▶ [Consigne]: Recopiez à l'identique, dans l'extrait ci-dessous consacré à l'expérience Pearce-Pratt, tout ce qui va de « En dehors de » jusqu'à « de 25 cartes. » inclus.

▶ [Extrait retenu]:
====

En réalité, le premier objectif de l’expérience était de comparer les résultats de l’effet des distances courte et longue sur les résultats. Ce rôle de la distance représentait la nouveauté essentielle du projet expérimental. Dans la plupart des tests auxquels J.G. Pratt avait participé durant la période antérieure, les cartes-test étaient à moins d’un mètre de lui. Cette première étape fut jugée suffisante pour passer à une distance au moins cent fois plus importante, qui permettrait d’évaluer l’effet de la distance sur toute énergie radiante intervenant possiblement dans l’opération de PES. Cette distance fut encore augmentée plus tard dans l’expérience. Tandis que la série de Pearce-Pratt a été considérée comme la démonstration définitive de l’existence de la PES pour le grand public et plus spécifiquement la critique, elle devint pour le personnel du laboratoire de parapsychologie le premier pas dans l’expérimentation de la nature non physique du psi, hypothèse qui avait été suggérée par des expériences antérieures et par l’étude d’expériences psi spontanées.

PROCEDURE :

Un seul sujet, Hubert Pearce, vit son aptitude à identifier extra-sensoriellement des cartes de Zener testée par l’assistant J.G. Pratt, situé dans un autre bâtiment, parfois distant de 100 mètres, parfois distant de plus de 250 mètres. L’expérience étant destinée à observer la clairvoyance de type PES, J.G. Pratt ne connaissait pas, par conséquent, l’ordre des cartes dans le test.

En dehors de l’organisation de l’expérience, J.B. Rhine participa uniquement à la vérification indépendante des résultats, sauf pour la Série D, dans laquelle il fut témoin de l’opération, avec J.G. Pratt.
Il y eut, en tout, quatre sous-séries, A, B, C et D, totalisant 74 tirages d’un paquet de 25 cartes.
[NdT : on entendra par « tirage » (run), le tirage des 25 cartes constituant un paquet standard de cartes de Zener, une à une et sans remise (ce qu’on appelle un jeu « fermé).]

La série se déroula entre août 1933 et mars 1934. Les jours de test n’étaient pas consécutifs, bien qu’ils le soient plus ou moins dans une même sous-série. Ils étaient planifiés en fonction de la disponibilité de Hubert Pearce et de J.G. Pratt. La sous-série C débuta en octobre 1933 et 4 tirages y furent ajoutés en mars 1934, la sous-série D les suivant. Toutes les dates sont indiquées dans le tableau 1. La sous-série A fut réalisée avec une distance de 100 mètres, la sous-série B avec 250 mètres, et les sous-séries C et D à nouveau avec 100 mètres. Les 74 tirages regroupent tous les tests effectués avec Hubert Pearce pendant l’expérience dans la situation où le sujet et les cartes cibles étaient situés dans des bâtiments différents. En fait, il s’agit de l’unique expérience à distance et impliquant différents bâtiments faite au laboratoire de Duke à l’époque.

====

▶ [Données fournies]:
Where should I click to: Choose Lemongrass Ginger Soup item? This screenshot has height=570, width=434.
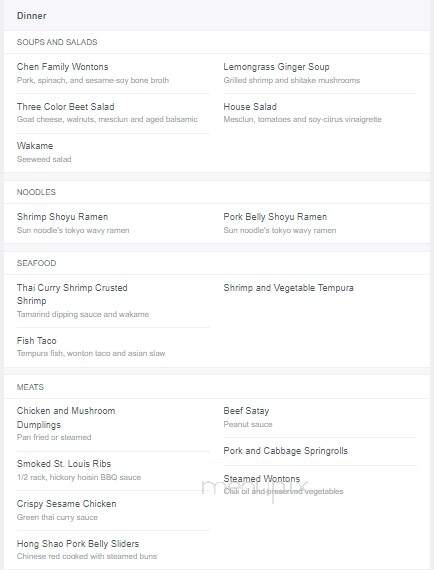pos(276,67)
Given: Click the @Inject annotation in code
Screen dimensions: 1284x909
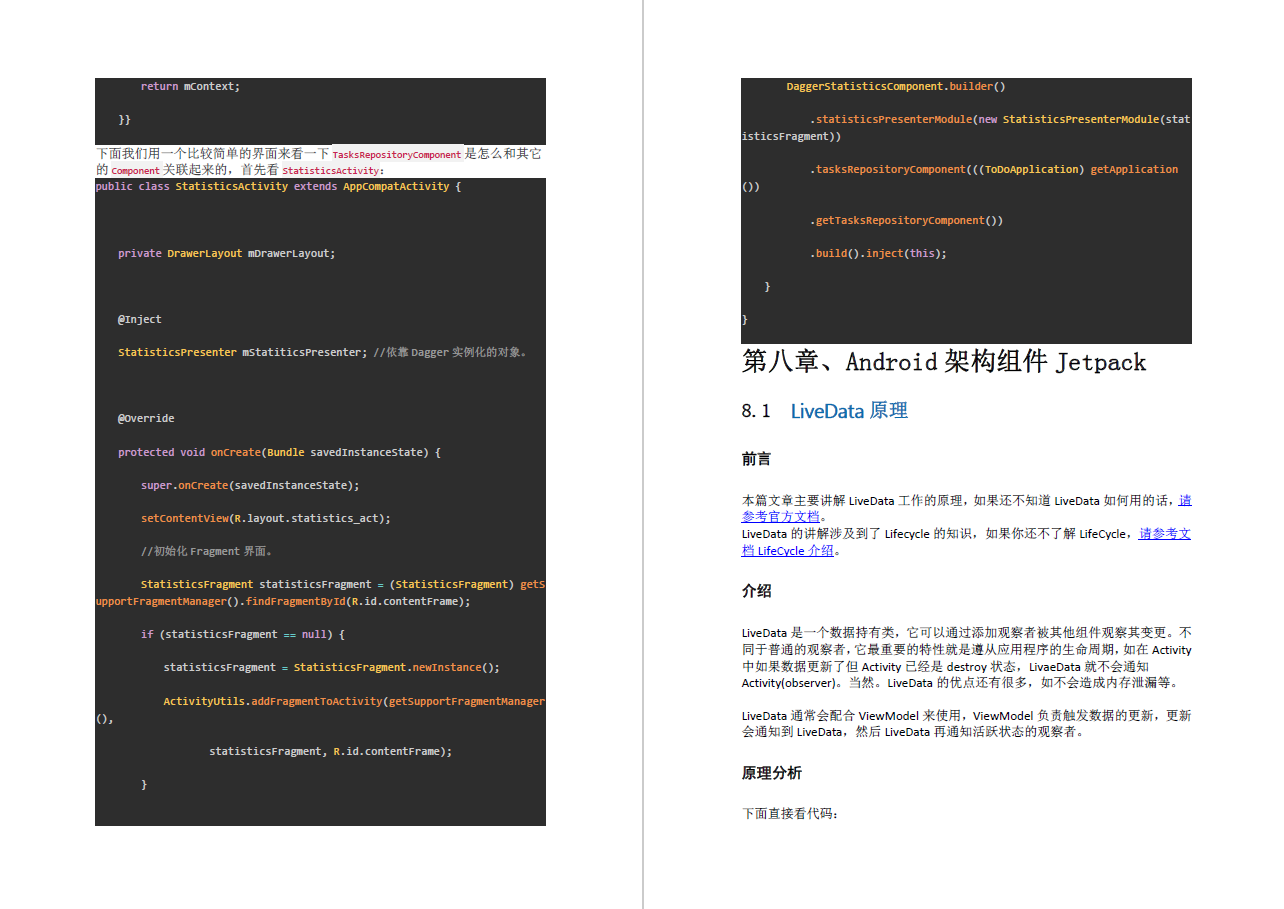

====

▶ [Réponse attendue]:
En dehors de l’organisation de l’expérience, J.B. Rhine participa uniquement à la vérification indépendante des résultats, sauf pour la Série D, dans laquelle il fut témoin de l’opération, avec J.G. Pratt.
Il y eut, en tout, quatre sous-séries, A, B, C et D, totalisant 74 tirages d’un paquet de 25 cartes.